Lithium shows anomalous behavior due to the following reasons:

  1. Extremely small size of lithium atom and its ion.
  2. Greater polarizing power of lithium ion (Li+) due to its small size which results in covalent character in its compounds.
  3. Least electropositive character and highest ionization enthalpy as compared to other alkali metals.

Diagonal Relationship:

Similarities with Magnesium:

     Lithium shows resemblance with magnesium, an element of group IIA. This resemblance is termed as diagonal relationship.

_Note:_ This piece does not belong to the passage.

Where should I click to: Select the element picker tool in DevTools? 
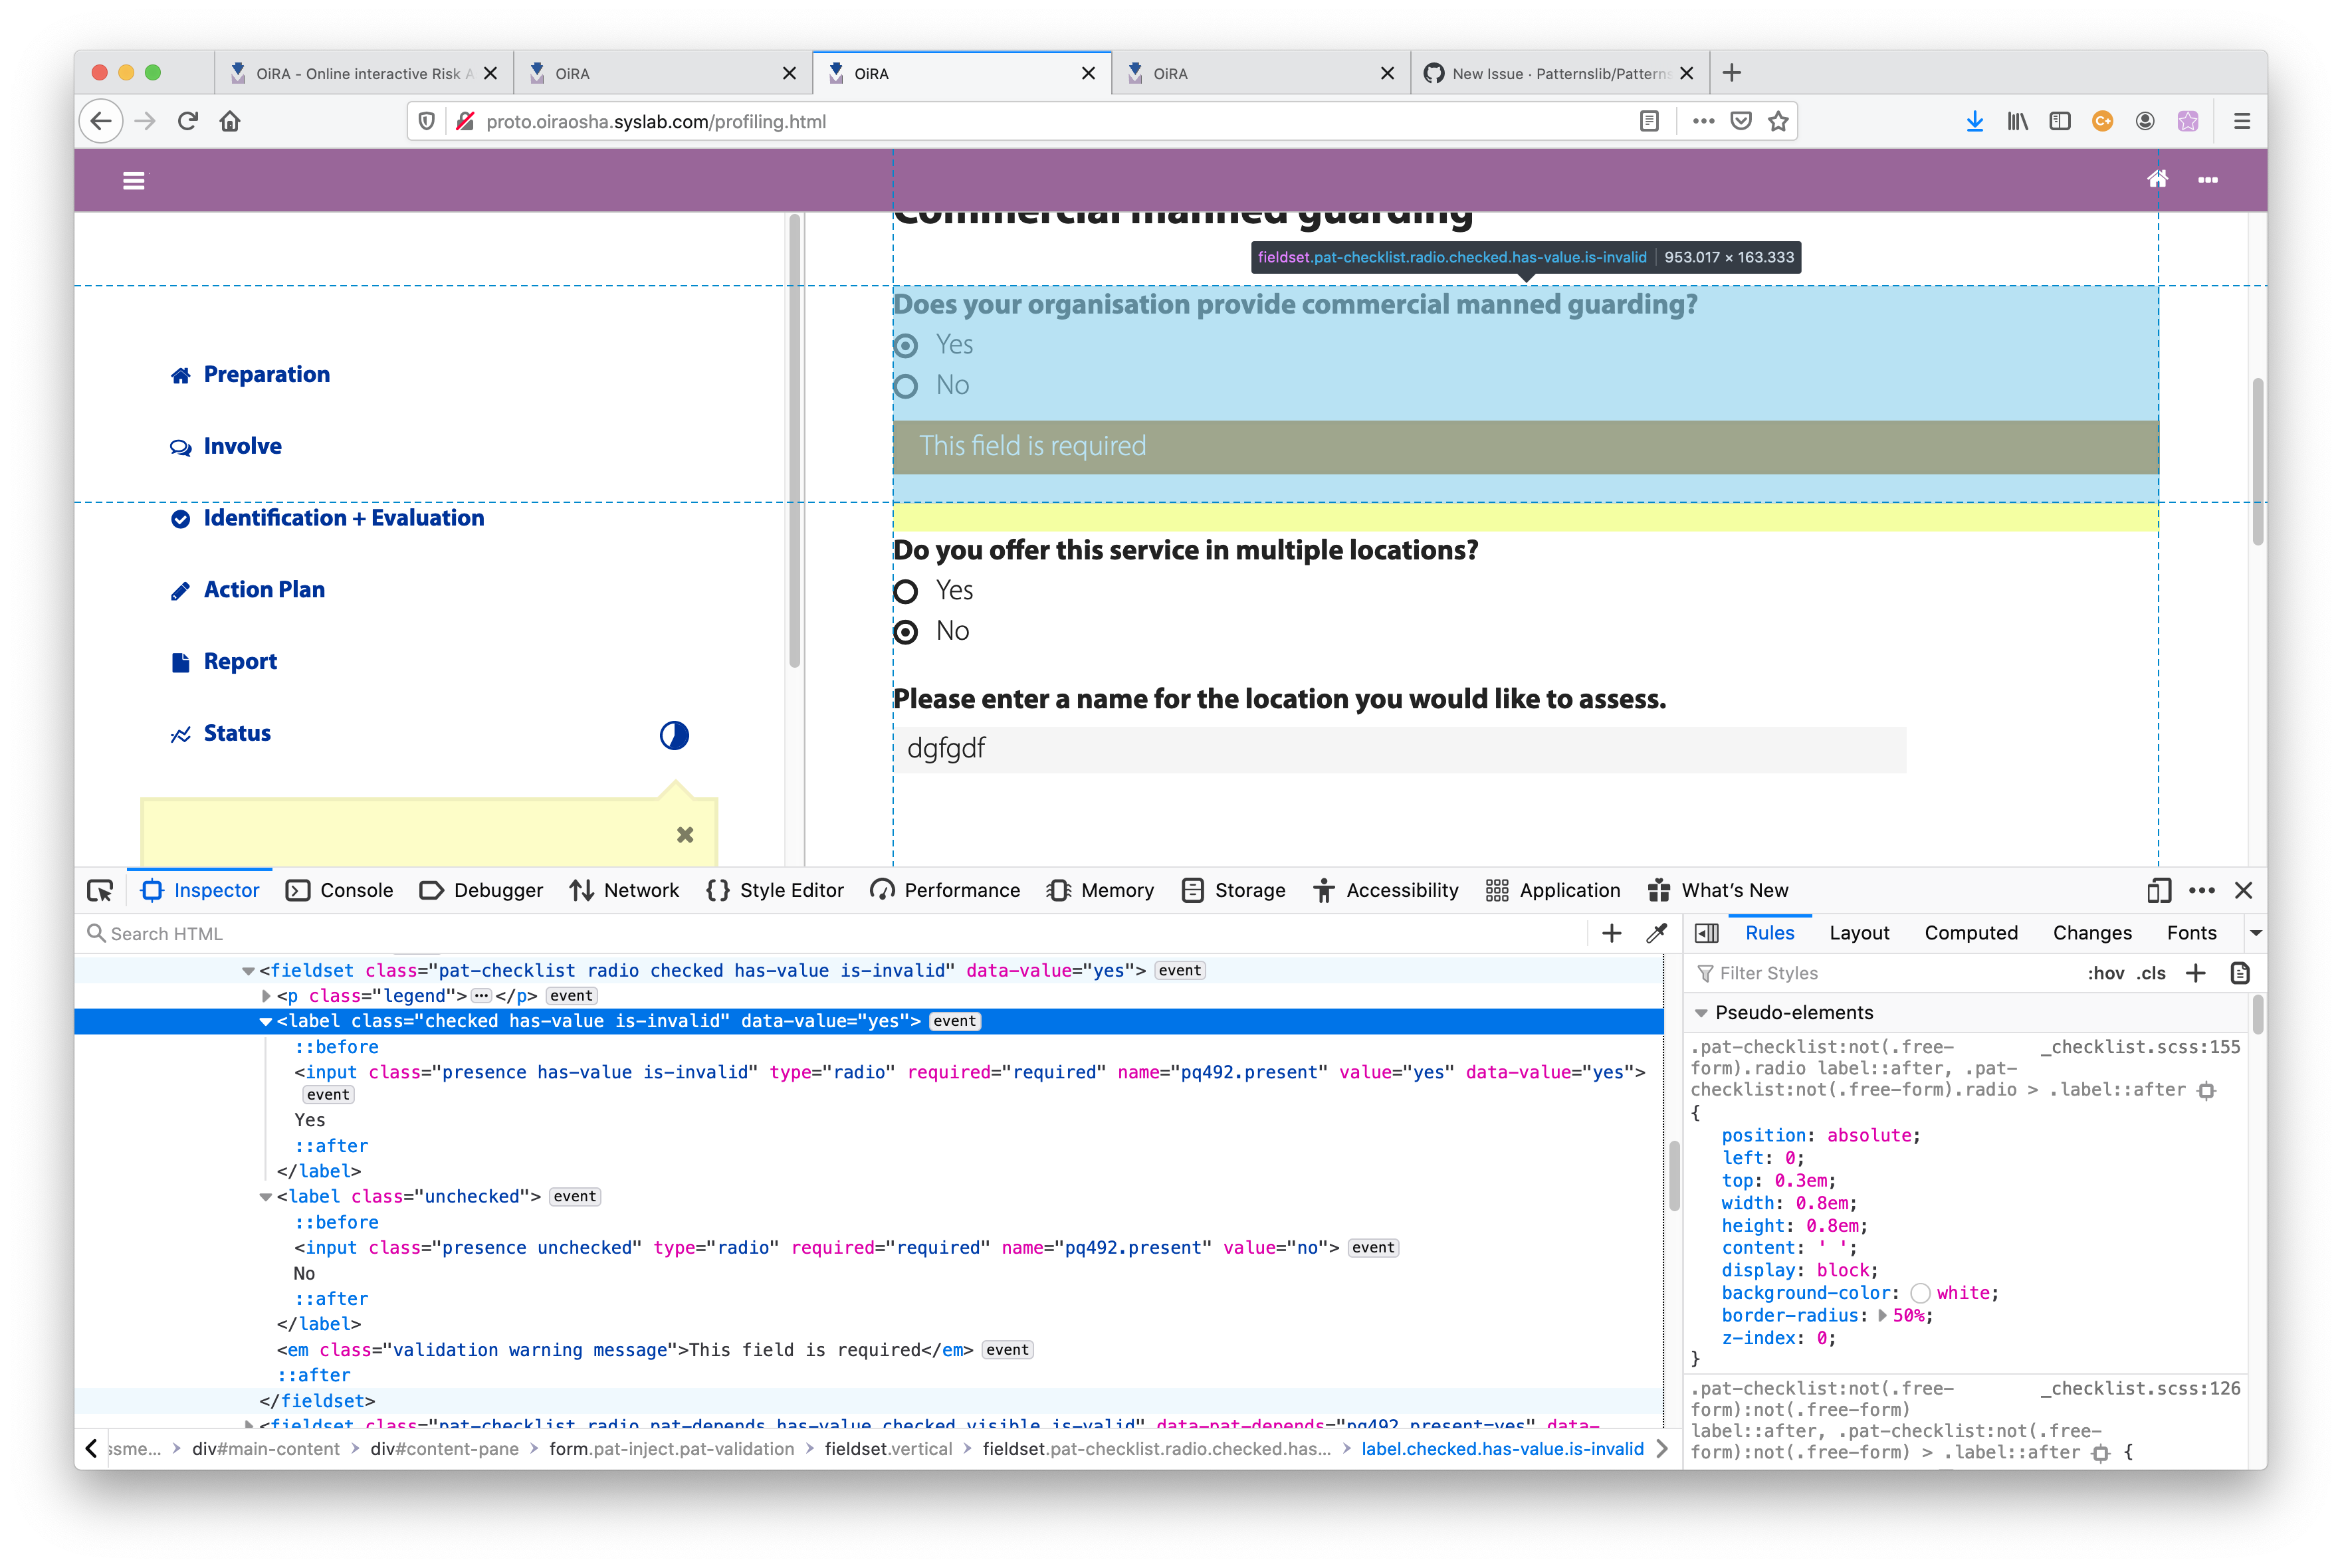[x=100, y=890]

Similarities with Magnesium

Reasons for the diagonal relationship:

  • Electro negatives of Li and Mg are quite comparable.
  • Atomic radii and ionic radii of Li and Mg are not much different.
  • Atomic volumes of Li and Mg are quite similar.
  • Both have high polarizing power.

Lithium and Magnesium resembles:

  1. Both Li and Mg are harder and have higher melting points than the other metals in their respective groups.
  2. Li like Mg decomposes water slowly to liberate hydrogen.
    2Li + 2H₂O → 2LiOH + H₂
    Mg + 2H₂O → Mg (OH)₂ + H₂
  3. Both the elements combine with nitrogen on heating
    6Li + N₂ → 2Li₃N
    3Mg + N₂ → Mg₃N₂
  4. Both Li and Mg combine with carbon on heating.
    2Li + 2C → Li₂C₂
    Mg + 2C → MgC₂
  5. Lithium forms monoxide when heated in oxygen. Mg also forms monoxide.